The primary key table can only support Upsert mode for updating. Updates can be made using the Spark API or the MERGE INTO SQL statement. INSERT INTO SQL in Flink will automatically be executed in the Upsert mode.

The primary key table can support concurrent write updates and partial column updates (Partial Update). During concurrent updates, the application layer needs to ensure that the writing order does not conflict. Generally speaking, if there are multiple streams updating different columns of the primary key table at the same time, you can use concurrent updates to write, so that data conflicts will not occur and the degree of concurrency will be improved.

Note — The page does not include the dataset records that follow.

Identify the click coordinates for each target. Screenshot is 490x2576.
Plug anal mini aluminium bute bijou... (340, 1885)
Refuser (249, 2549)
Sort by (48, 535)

The primary key table can also support CDC format. For tables synchronized from the database, CDC format needs to be enabled. At the same time, the CDC format will automatically support ChangeLog semantics during Flink stream reading, thus enabling streaming incremental calculations in Flink.

Primary key tables also support batch reading in Presto and AI frameworks.

Snapshot read

LakeSoul supports snapshot reading (Time Travel) and version rollback in Spark and Flink. Reference documents: Spark snapshot function, Flink snapshot reading.